All quiet on Astana front as UCI communique ends deadlock over licence
Riders waiting in Belgium for Liege-Bastogne-Liege make no comment
The news that Astana would retain their WorldTour licence, along with the eight-month long storm embroiling the Kazakh squad, consequently seems to have died down in appropriately tranquil surroundings at their team hotel in Belgium, where one part of the Astana squad, including leader Vincenzo Nibali, is based for the entire Ardennes Week.
When the Kazakh squad finally officially received the UCI’s communiqué, less than half a dozen reporters were present at the hotel-cum-health resort, situated in rolling pastureland on the outskirts of a dormitory town near Liege. But there was certainly no high drama, or indeed any sense of drama at all, when the news broke.
Instead, sitting in unseasonably warm evening sunshine outside the main building, two mechanics from BMC Racing, the other team staying in the plush country hotel, enjoyed a quiet beer at a table opposite the two squads’ line-up of vehicles. A small child, riding a bike round the quiet park opposite the hotel, watched curiously as journalists continued with their stakeout.

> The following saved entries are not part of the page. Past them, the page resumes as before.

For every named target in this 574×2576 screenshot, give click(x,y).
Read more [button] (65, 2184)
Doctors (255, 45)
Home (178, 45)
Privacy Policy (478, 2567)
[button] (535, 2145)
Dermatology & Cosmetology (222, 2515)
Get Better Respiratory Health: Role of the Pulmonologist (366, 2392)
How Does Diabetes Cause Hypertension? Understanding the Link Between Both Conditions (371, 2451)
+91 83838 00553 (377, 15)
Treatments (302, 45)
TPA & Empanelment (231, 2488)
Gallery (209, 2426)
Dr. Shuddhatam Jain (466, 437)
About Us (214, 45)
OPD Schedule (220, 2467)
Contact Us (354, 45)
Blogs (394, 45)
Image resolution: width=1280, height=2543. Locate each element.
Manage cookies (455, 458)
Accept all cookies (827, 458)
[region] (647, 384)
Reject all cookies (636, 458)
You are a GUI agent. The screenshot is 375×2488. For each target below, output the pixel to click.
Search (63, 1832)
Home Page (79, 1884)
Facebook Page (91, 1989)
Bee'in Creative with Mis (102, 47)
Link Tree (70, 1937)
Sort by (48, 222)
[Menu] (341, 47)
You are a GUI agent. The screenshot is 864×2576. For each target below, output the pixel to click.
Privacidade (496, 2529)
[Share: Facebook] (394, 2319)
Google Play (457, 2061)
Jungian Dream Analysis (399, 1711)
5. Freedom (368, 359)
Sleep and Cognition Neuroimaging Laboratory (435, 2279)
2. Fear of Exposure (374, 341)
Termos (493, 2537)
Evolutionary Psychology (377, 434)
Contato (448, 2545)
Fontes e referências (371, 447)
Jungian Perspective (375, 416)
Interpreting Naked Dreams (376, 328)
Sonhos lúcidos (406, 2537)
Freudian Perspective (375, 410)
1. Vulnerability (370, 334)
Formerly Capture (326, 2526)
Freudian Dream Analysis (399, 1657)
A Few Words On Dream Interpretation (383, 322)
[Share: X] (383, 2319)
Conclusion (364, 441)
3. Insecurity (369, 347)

But as the evening dragged on, there was barely any sign of Astana staff, other than a few mechanics tending to the bikes, and still less riders in the hotel’s lower floors and reception area, with only birdsong and a noisy fountain breaking the rural calm. If there was any kind of celebration, it could not be seen or heard.
Astana riders filing past in a nearby corridor for dinner, as the news finally broke, made no comment to journalists.
Friday will continue as usual, team sources said, with a Liege-Bastogne-Liege reconnaissance in the morning of the last 100 kilometres for the whole squad. A press conference will be held in the afternoon, when reactions will finally become public.